Average new house sizes have fallen in the US since the GFC. There’s a good chance ours will too when the current boom ends.
*This first appeared on the Melbourne Urbanist site.
I think this article explains the logic behind gigantism pretty well and probably only an extended period of price stagnation will bring it to an end.
However, the tendency to equate more space with more pleasure is pretty wonky. Beyond a certain minimum the marginal utility of more space decline fairly rapidly.
Are you saying that the people who live on the fringes of the capital cities should not want or expect to own a big house. The rich people who live in the Eastern Suburbs and in Sydney’s North Shore aren’t asked why they live in big houses, and some their homes are simply over the top in size.

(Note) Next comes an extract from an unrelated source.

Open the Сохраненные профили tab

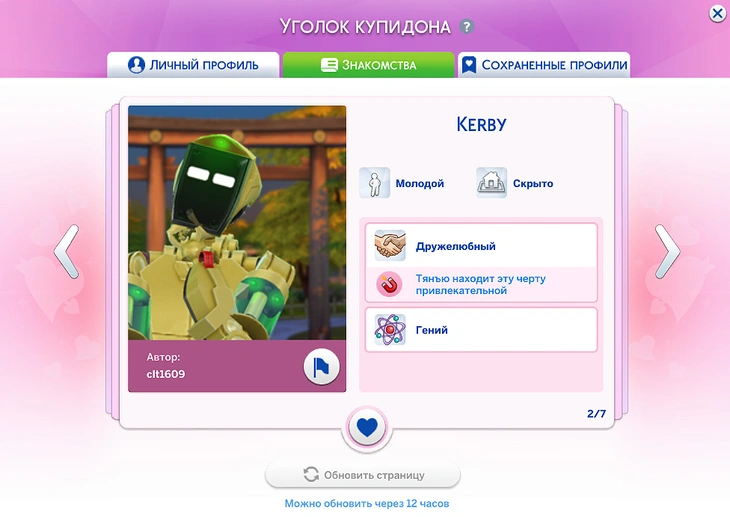coord(544,65)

Not only do children stay home longer these days, everyone does more things at home now, especially with the advent of computers and electronic games. In my opinion, the question is simple, everyone aspires to live in a home that they are comfortable in, a home where several members of the family can be doing different things at the same time.

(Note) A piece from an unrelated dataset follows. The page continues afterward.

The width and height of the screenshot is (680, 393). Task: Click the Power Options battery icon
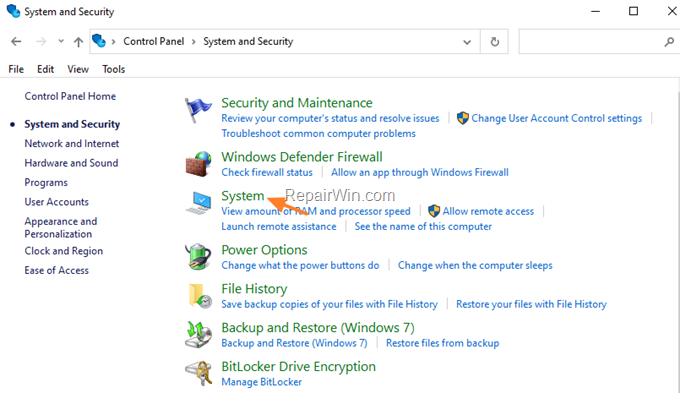(198, 257)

We should all be allowed to better ourselves without someone questioning, why.
There is nothing wrong with people wanting 85m-2 internal space per person if they can afford it especially if they have a decent size garden to match.
After all, owning city land with a home on it has proved to be the easiest (and safest) investment one can make. There is lots of choice and with frequent (average 15 years, I’d say) zoning changes in favour of the owner.
The only costs of owning less than 2 ha of land, with or without future subdivision potential, are the rates and services such as water and sewerage. There are no land taxes. No GST. No capital gains tax. And you have to have somewhere to live.
Anyone who is not taking advantage of this is not thinking carefully about their future.
Maree has a point. There are other complicating factors though. I think it was the book Affluenza that mentoned that in Australia in one generation the average home size has doubled, and the average number of people in the homes has halved. We have bigger and bigger homes for fewer and fewer people and so much of the stats would not be like Maree is alluding to: rather less people in bigger homes.
Anecdotally: a good mate and his wife split up a few years ago. He lives in a massive two story home which could house a family of 8 without people seeing each other for months on-end (slight exagguration, sorry)… but he lives in one corner of it. He carries the mortgage on it and wont down size because he “likes it big”. He has no expectation of a new family or partner and knows he will be in it by himself probably till he is taken out in a box. But he will continue to carry the mortgage: it is worth it for him.
Linda, that is the point the author is making. The sheltered tax treatment of homes is distorting investment decisions. Home ownership should be fundamentally a consumption decision not an investment decision. People are not building or buying homes not based on their needs but on perceptions of investment returns.
We, socially and economically, would be better off if these distortions were removed.